Page 1 of 1

Sum , Sort and Get Results

Posted: Thu Jul 20, 2006 6:15 pm
by samit_9999
Hi,

I have a flat file which has data in the following format

Dept Emp Sal
10 50 1000
10 50 2000
10 50 2000
10 20 3000
10 20 3000
10 20 4000

I am interested in picking up the employee , where sum(sal) is the highest.In the above case the expected result is

Dept Emp Sal
10 20 10000

This is how i am doing it
1) Aggregator Transformation -- Sum Sal group by Dept and Emp
Results
Dept Emp Sal
10 50 5000
10 20 10000
2) Sort Transformation - Sort the data based on sal
Results
Dept Emp Sal
10 20 10000
10 50 5000
3) Aggregator Transformation - Pick up the first record
Results
Dept Emp Sal
10 20 10000

Is there a better way of acheiving the same results .

Please help?

Sam

Posted: Thu Jul 20, 2006 6:29 pm
by ray.wurlod
That's really a job for SQL, not something DataStage ought to be doing.

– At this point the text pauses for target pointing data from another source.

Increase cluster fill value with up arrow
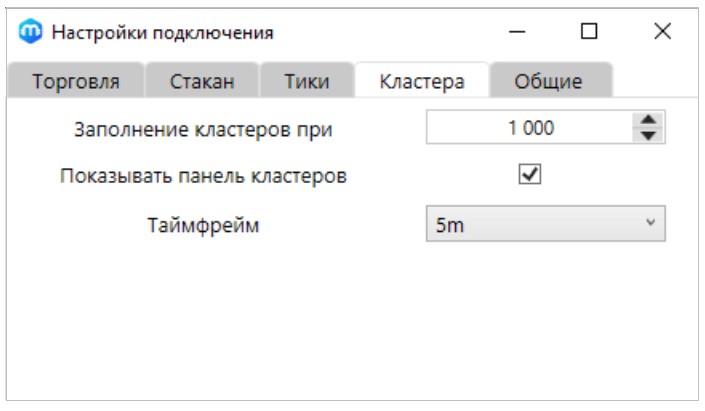This screenshot has height=411, width=705. 648,121
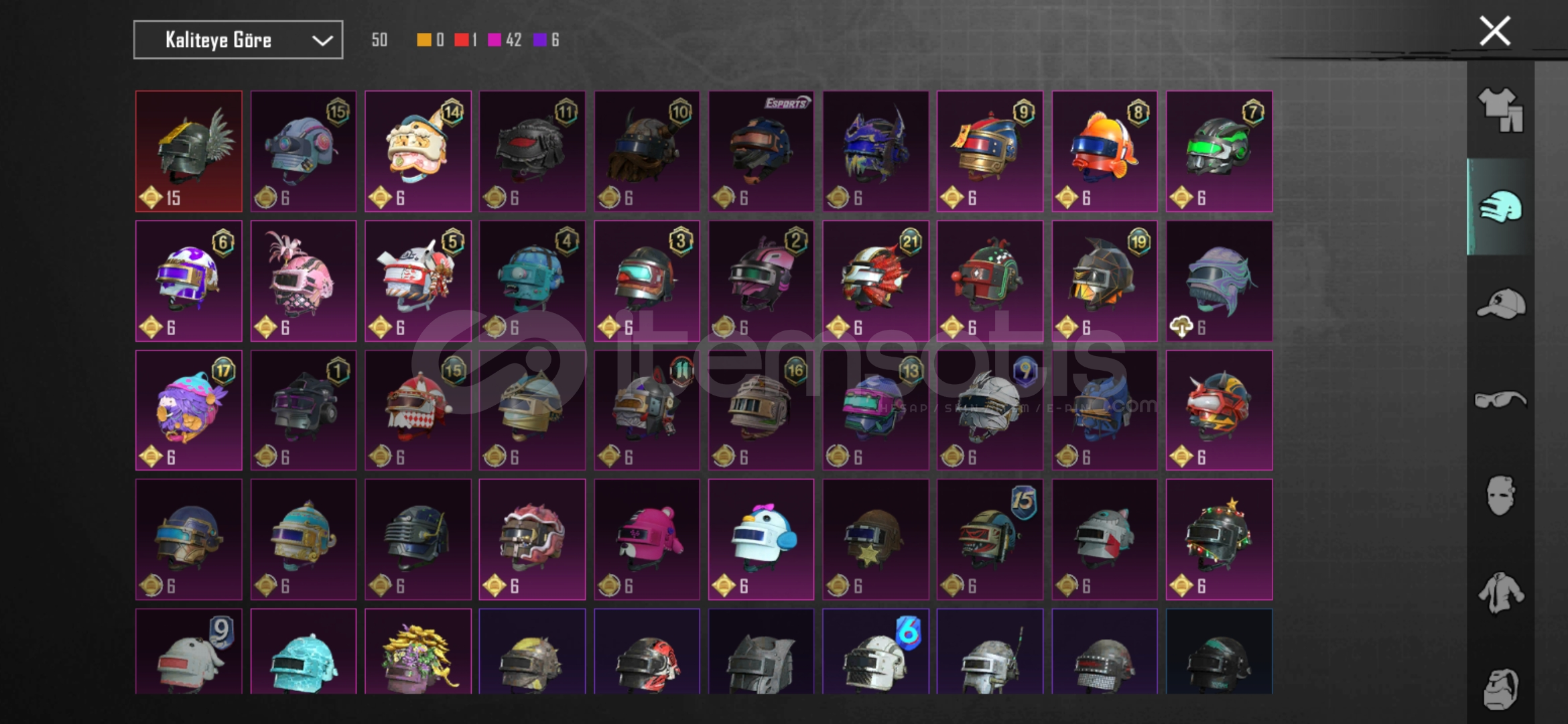Select the white penguin helmet with pink bow
1568x724 pixels.
tap(761, 539)
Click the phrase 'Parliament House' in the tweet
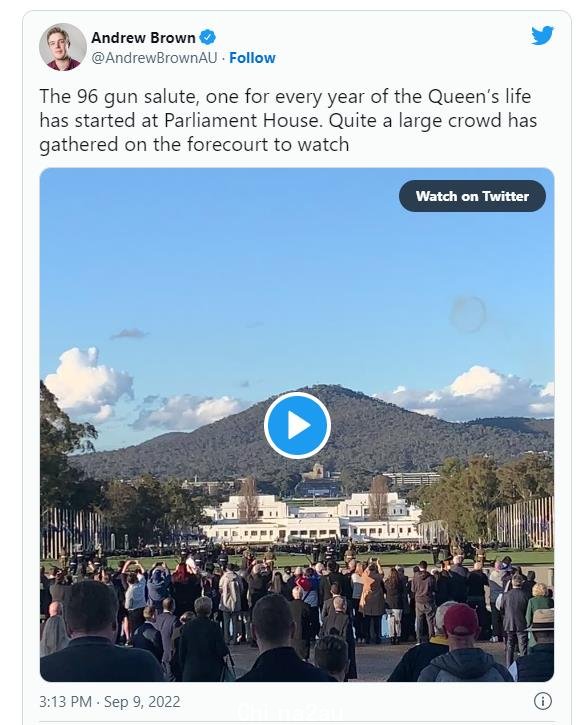This screenshot has width=580, height=725. [x=241, y=120]
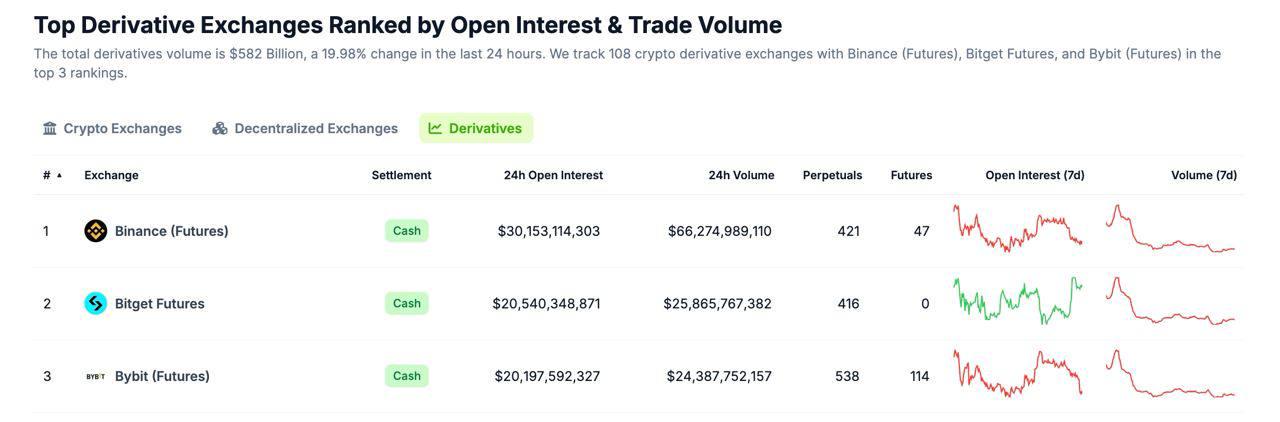Sort by 24h Open Interest column

pyautogui.click(x=553, y=175)
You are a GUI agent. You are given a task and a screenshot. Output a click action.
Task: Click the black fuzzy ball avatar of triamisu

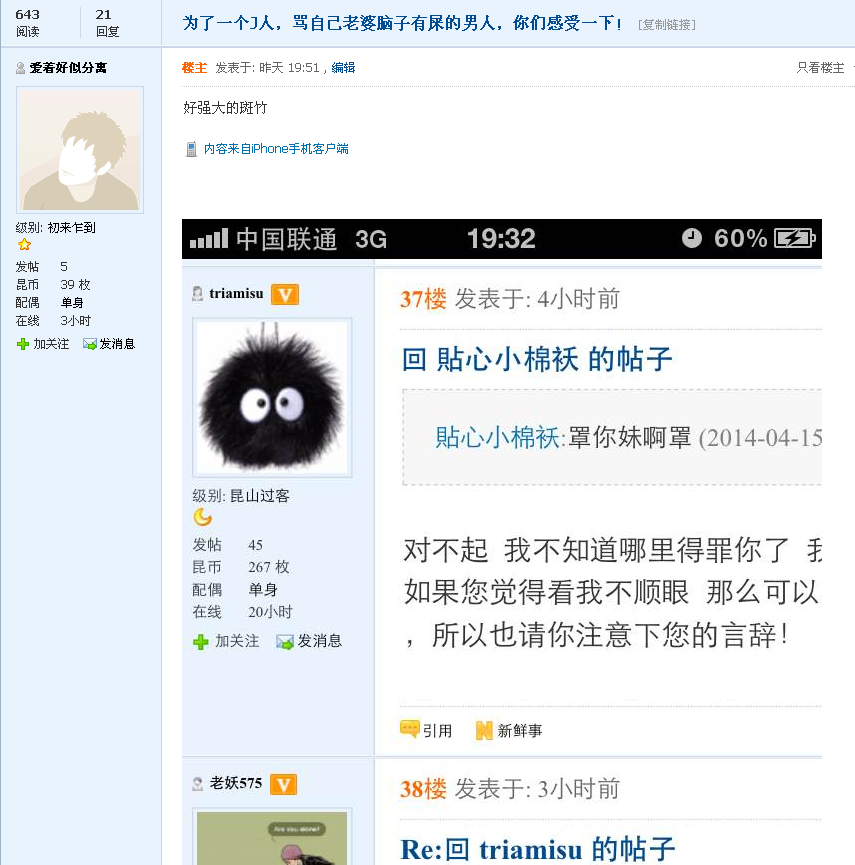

Posted: Thu Jul 20, 2006 6:31 pm
by samit_9999
I just receive a flat file which has data in the above format...so i need to carry the above operations in datastage.

Posted: Thu Jul 20, 2006 6:37 pm
by ray.wurlod
Two Aggregator stages. The first generates the sum for each Dept/Emp the second generates the max of that. Sort the input file by Dept and Emp (use a filter in the Sequential File stage) and assert this sorted order in both Aggregator stages; this will make the job finish faster.

Posted: Thu Jul 20, 2006 7:03 pm
by chulett
samit_9999 wrote:I just receive a flat file which has data in the above format...so i need to carry the above operations in datastage.
No, not really. What's stopping you from loading it into a work table in your database of choice and working it over with a SQL stick?

Posted: Sat Jul 22, 2006 2:38 pm
by DSguru2B
In such cases, i would love to build a hashed file and run sql's on it via the universe stage. For small amounts of data, its pretty smooth. :wink:

Posted: Sun Aug 06, 2006 10:39 pm
by Mandar_Deshpande
If it ireal time example then how one employee can have more then 1 salary?

Posted: Sun Aug 06, 2006 11:10 pm
by kumar_s
Mandar_Deshpande wrote:Hey,

I dont understand why we are using aggregator in between. what I see from example is data is at emp & dept level. then why we are agregating group by emp & dept. (as it is already aggragated)
Just sort it descending by salary & get the first row

Let me know if I am wrong.

- Mandar
It is not Max(Sal) but it is Max(Sum(Sal)), so we need it.